- _Task list_
**1)** Pull out the part of the comedy club eulogy starting with "As far back" and going on through "was from Goodfellas.", word for word.
**2)** Summarize the comedy club eulogy in two sentences.
**3)** In the comedy club eulogy, list each sentence of the passage that the writer then says was from Goodfellas.

-------- Excerpt --------

Benny’s Eulogy to Grandma’s Basement: It Was Amongst the Comedians, It Was Real Borschtbelt Shit

It Was Amongst the Comedians, It Was Real Borschtbelt Shit
– by Benny Bosh
One of our favorite comedy clubs has just closed its doors. Here’s a eulogy by the man that started it all, Benny Boshnack

 

As far back as I can remember I always wanted to be a comedian.  To me, being a comedian was better than being President of the United States.  Even before I got an after school job at the Hojos, I knew I wanted to be a part of them.  It was there that I knew I belonged…


Okay. Sorry, that was from Goodfellas.

-------- Data shown --------

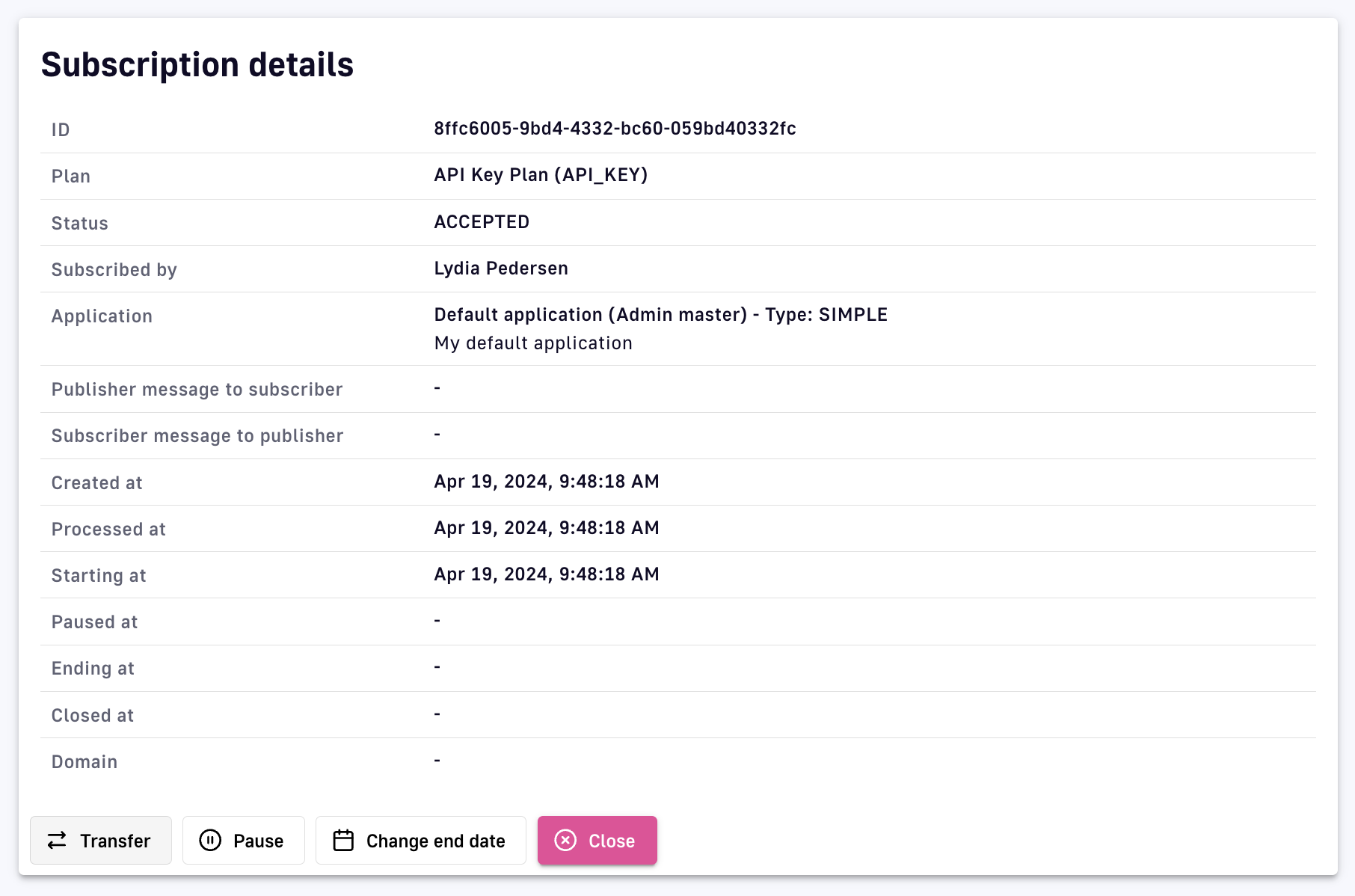Click the calendar icon for end date
The image size is (1355, 896).
click(343, 841)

--------

- _Per-task answers_
**1)**
As far back as I can remember I always wanted to be a comedian.  To me, being a comedian was better than being President of the United States.  Even before I got an after school job at the Hojos, I knew I wanted to be a part of them.  It was there that I knew I belonged…


Okay. Sorry, that was from Goodfellas.

**2)** Grandma's Basement, a comedy club, has closed, and Benny Boshnack, the man who started it, has written a eulogy for it. The eulogy opens with a passage about always wanting to be a comedian, which he then admits was from Goodfellas.

**3)**
- As far back as I can remember I always wanted to be a comedian.
- To me, being a comedian was better than being President of the United States.
- Even before I got an after school job at the Hojos, I knew I wanted to be a part of them.
- It was there that I knew I belonged…